Public discussion of the massacre is still taboo in China and the government has rejected calls to overturn the verdict that the student-led protests were subversive.
Hundreds, perhaps thousands, were killed when the army crushed the democracy movement on June 4, 1989.
Li Zhaojun, deputy editor-in-chief of the Chengdu Evening News in Sichuan, and two other members of its editorial office had been dismissed, the source said, requesting anonymity.
The newspaper and the Chengdu City government declined to comment. Li could not be reached.
On the 18th anniversary of the crackdown on Monday, the lower right corner of page 14 of the Chengdu Evening News ran a tiny ad reading: "Paying tribute to the strong[-willed] mothers of June 4 victims."
The ad noted the date of the crackdown as ``6/4'' instead of using Chinese characters for the two numbers, as it is normally written.

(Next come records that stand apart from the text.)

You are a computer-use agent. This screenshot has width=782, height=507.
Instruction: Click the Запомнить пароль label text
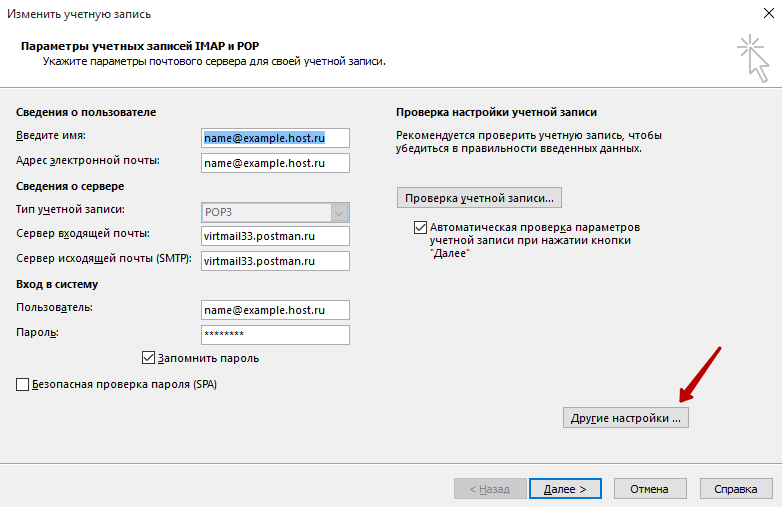[208, 358]
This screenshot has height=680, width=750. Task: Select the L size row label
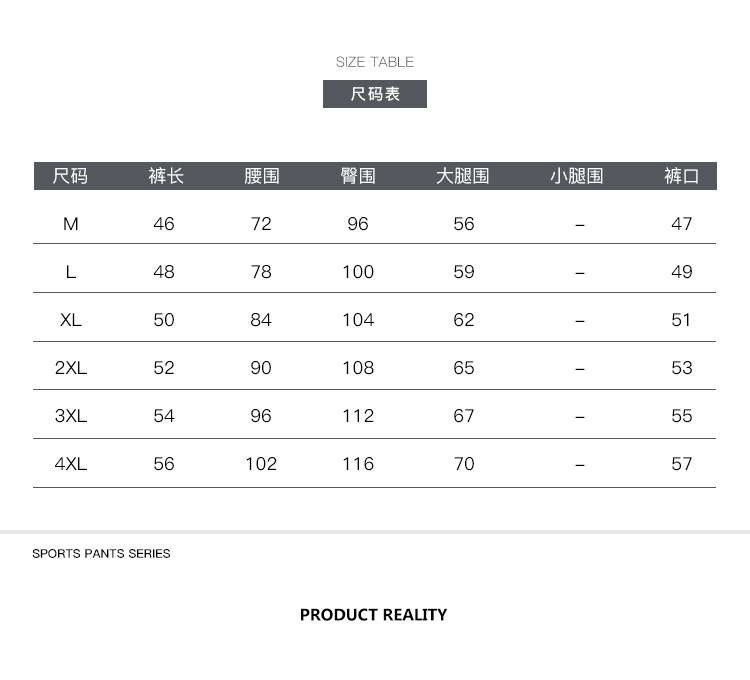[x=70, y=272]
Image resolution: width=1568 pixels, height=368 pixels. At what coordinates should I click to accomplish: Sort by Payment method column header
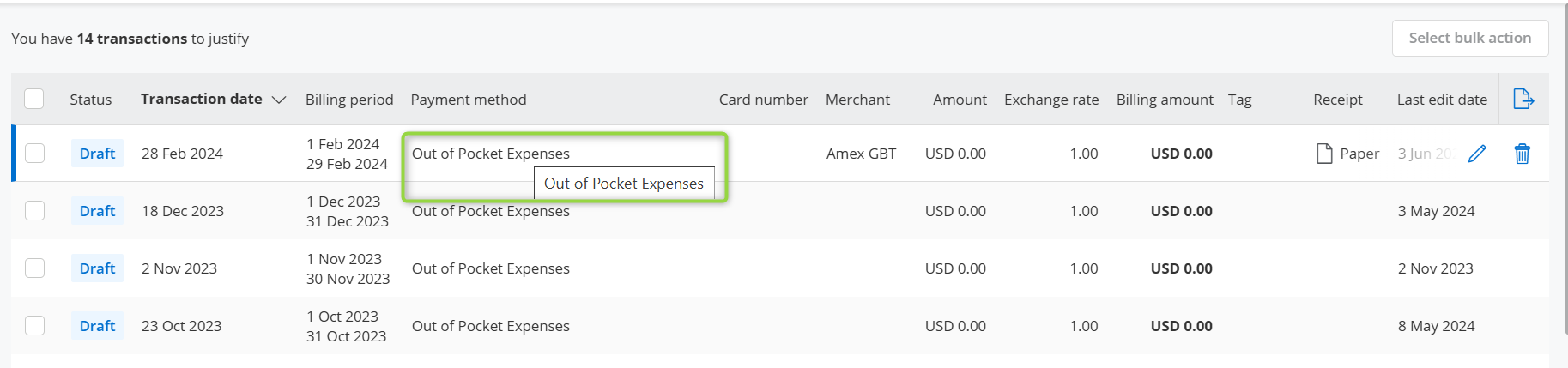click(468, 100)
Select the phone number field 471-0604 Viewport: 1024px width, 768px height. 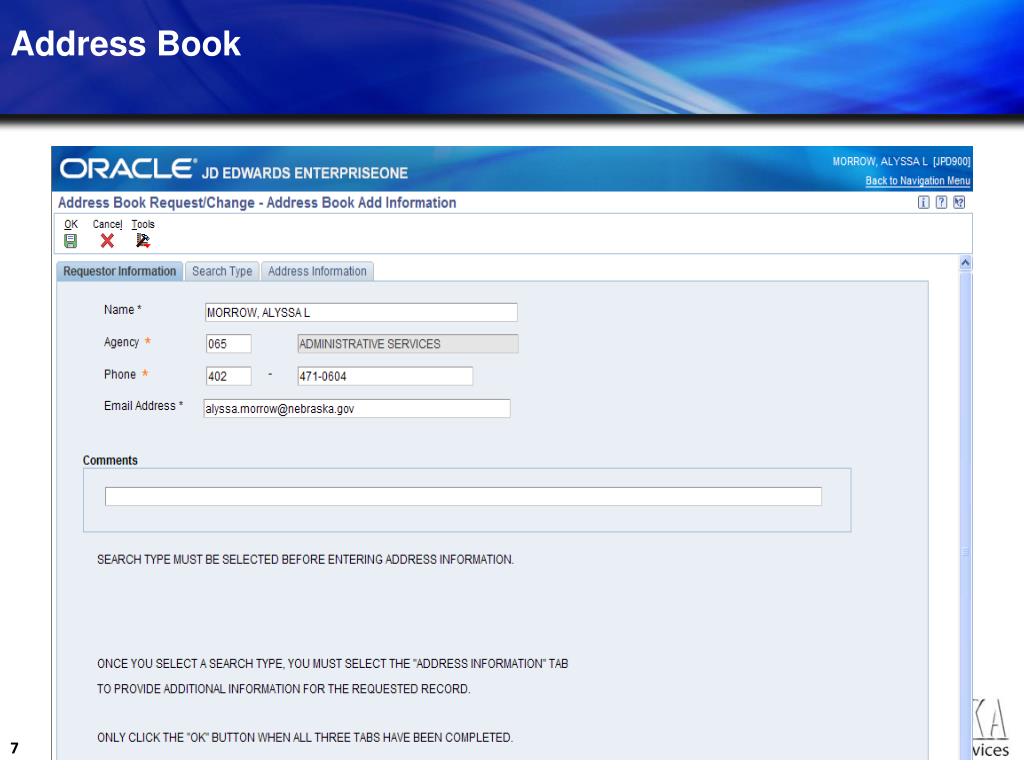click(x=384, y=376)
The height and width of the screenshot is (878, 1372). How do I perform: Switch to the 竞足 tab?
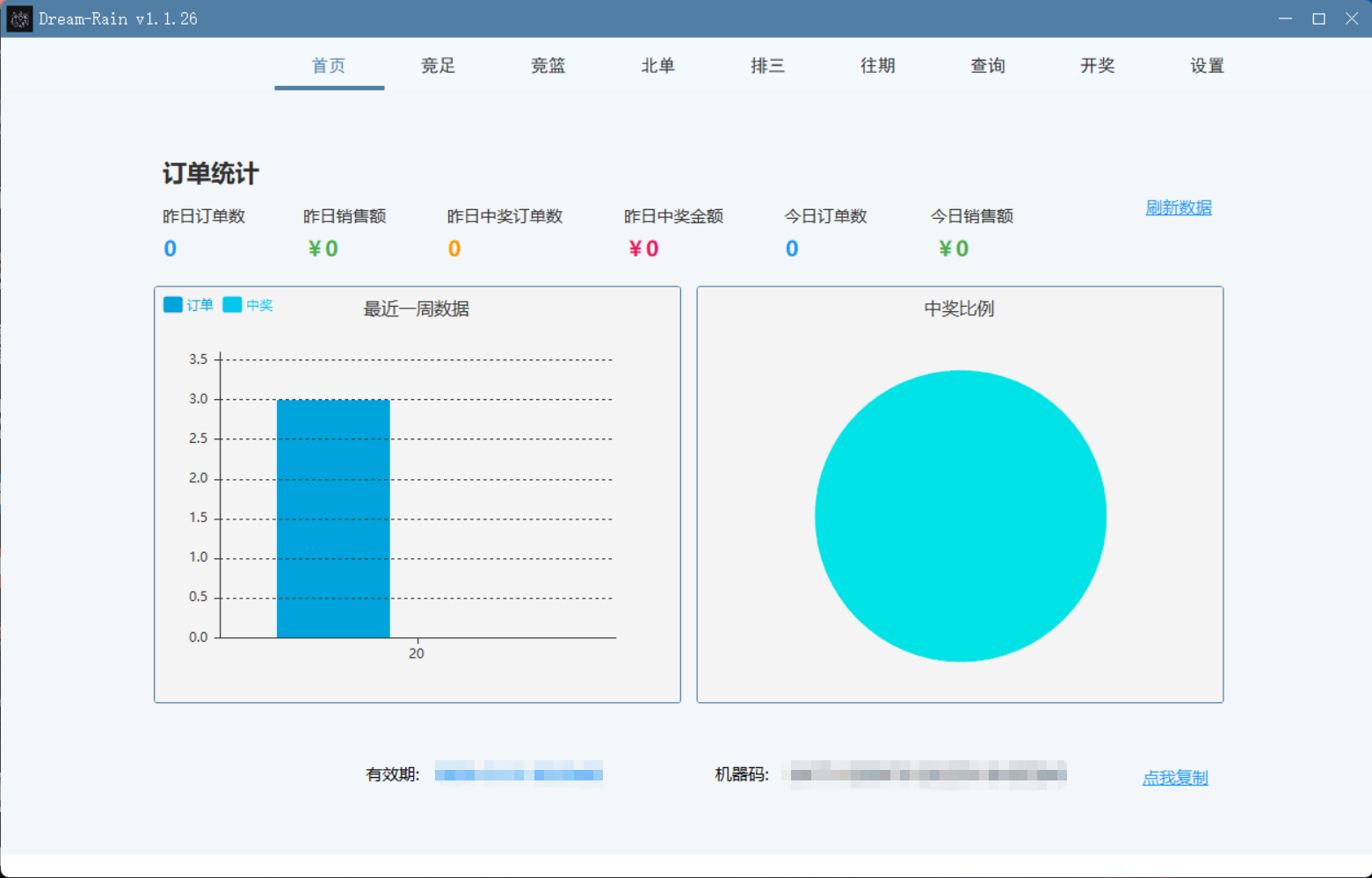[x=438, y=65]
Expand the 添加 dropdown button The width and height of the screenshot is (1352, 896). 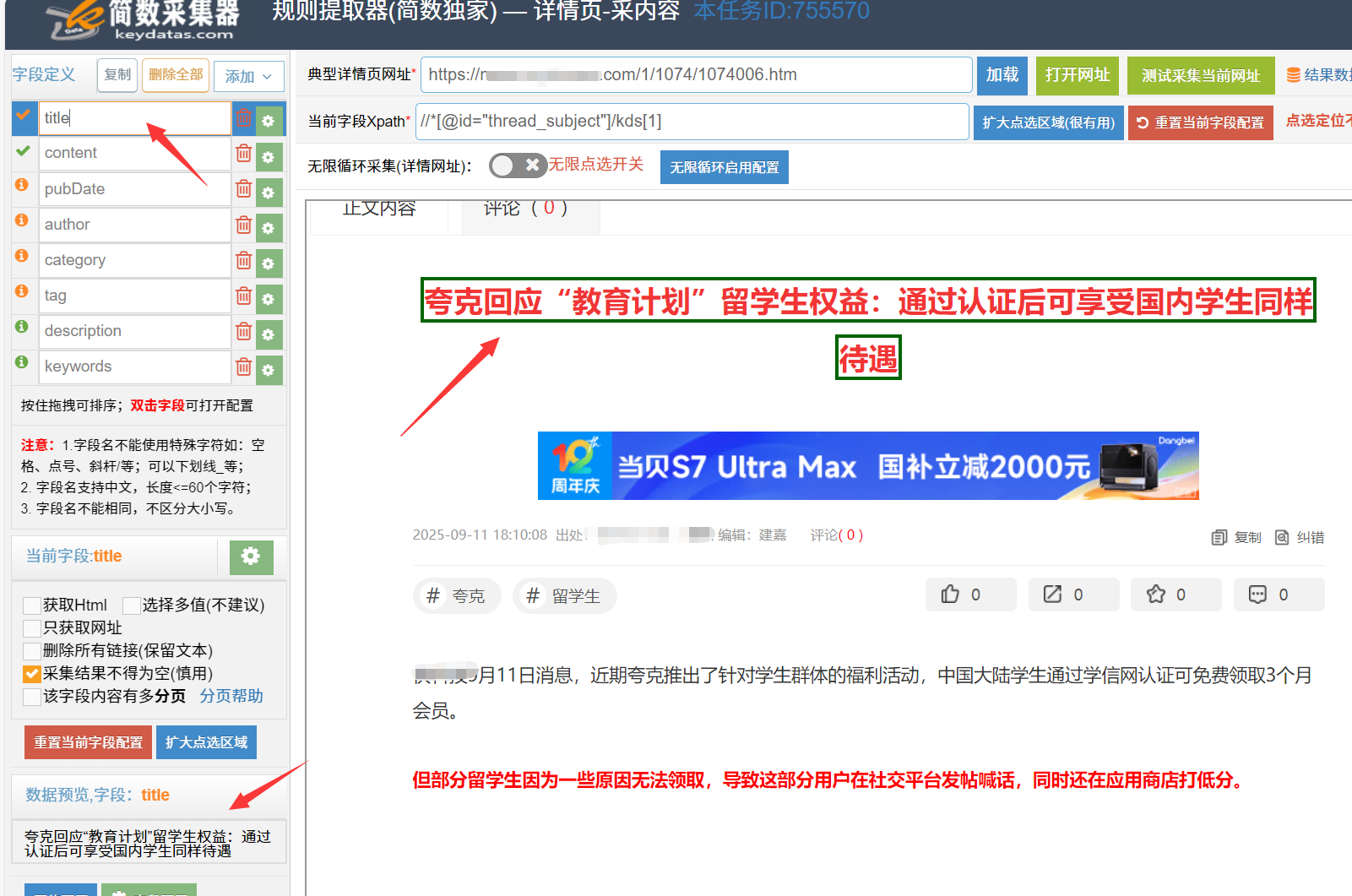[x=248, y=76]
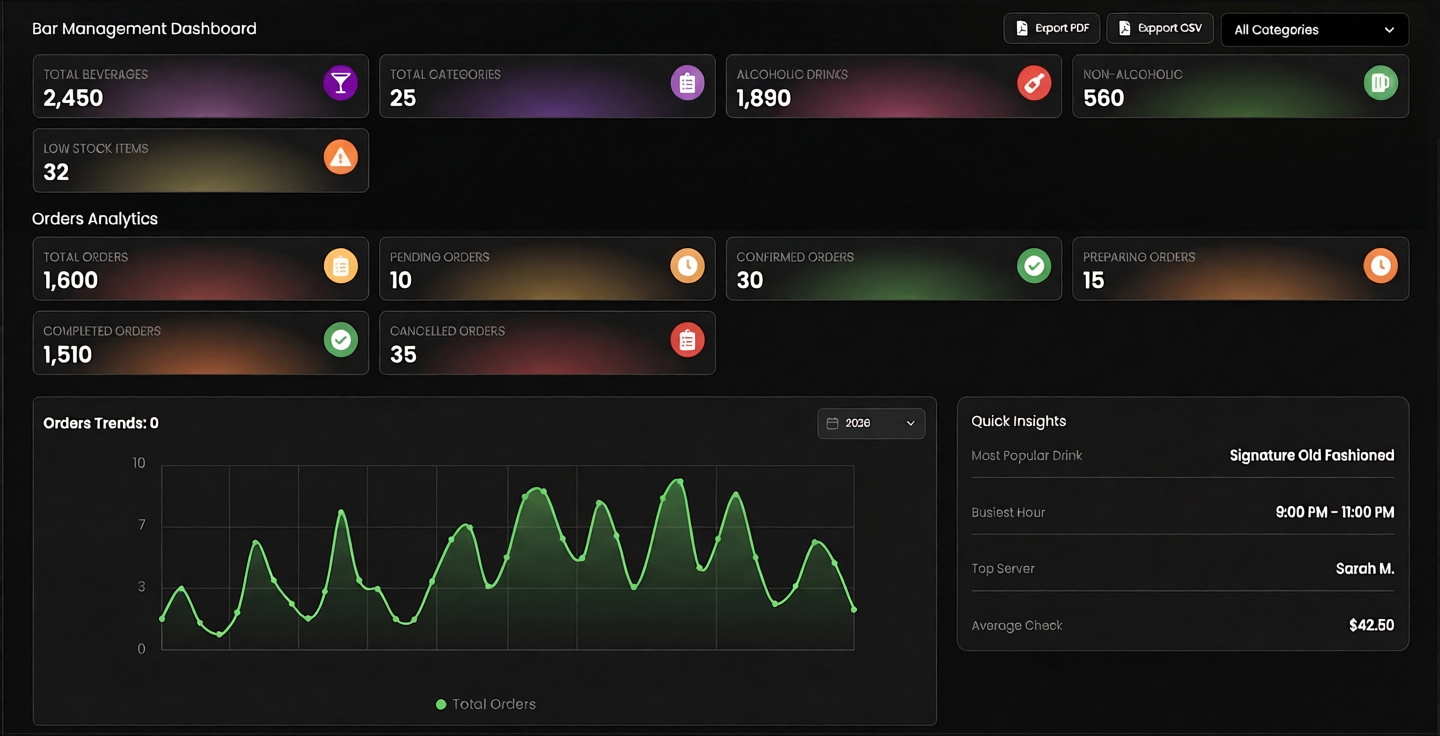
Task: Click the Top Server Sarah M. entry
Action: tap(1364, 568)
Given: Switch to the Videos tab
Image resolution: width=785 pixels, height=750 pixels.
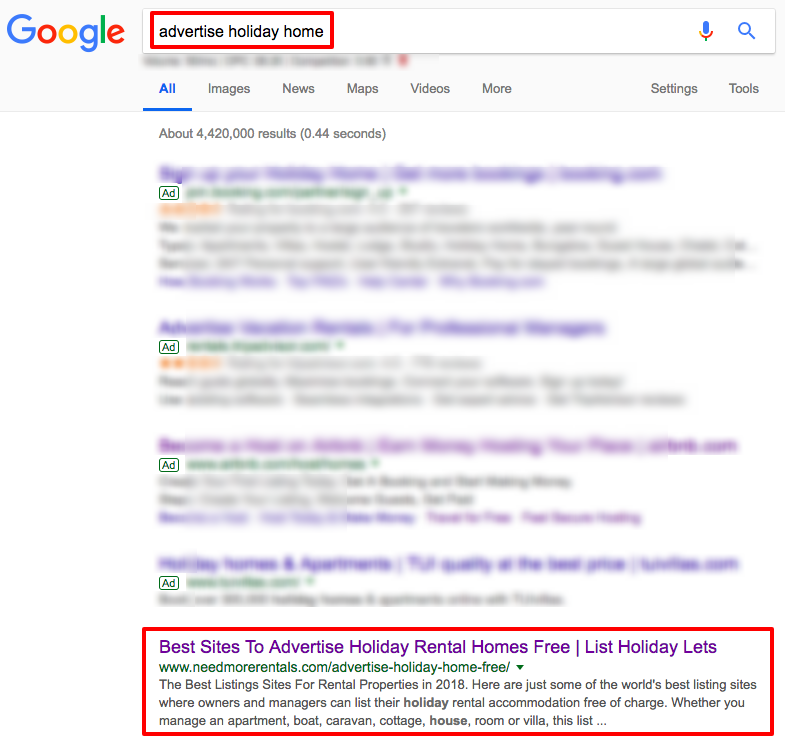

Authorities interrogated newspaper staff to find out how the advertisement slipped past censors. Newspaper ads need to be vetted in China.
Hong Kong's South China Morning Post said on Wednesday a young female clerk allowed the tribute to be published because she had never heard of the crackdown. The Post said the woman's age was not known but she had just graduated from school.
She phoned back the person who placed the ad to ask what June 4 meant and he told her it was the date of a mining disaster, the Post said.
It was unclear if the man who placed the advertisement had been arrested.
The man also tried to place the same advertisement with two other Chengdu newspapers, the source said.
"Staff at the other two newspapers also did not know what June 4 was, but they phoned and asked their superiors and he walked away," the source said.
Chinese television news and major newspapers do not mention the anniversary.
The 32-page Chengdu Evening News, which boasts a circulation of 200,000, has not suspended publication.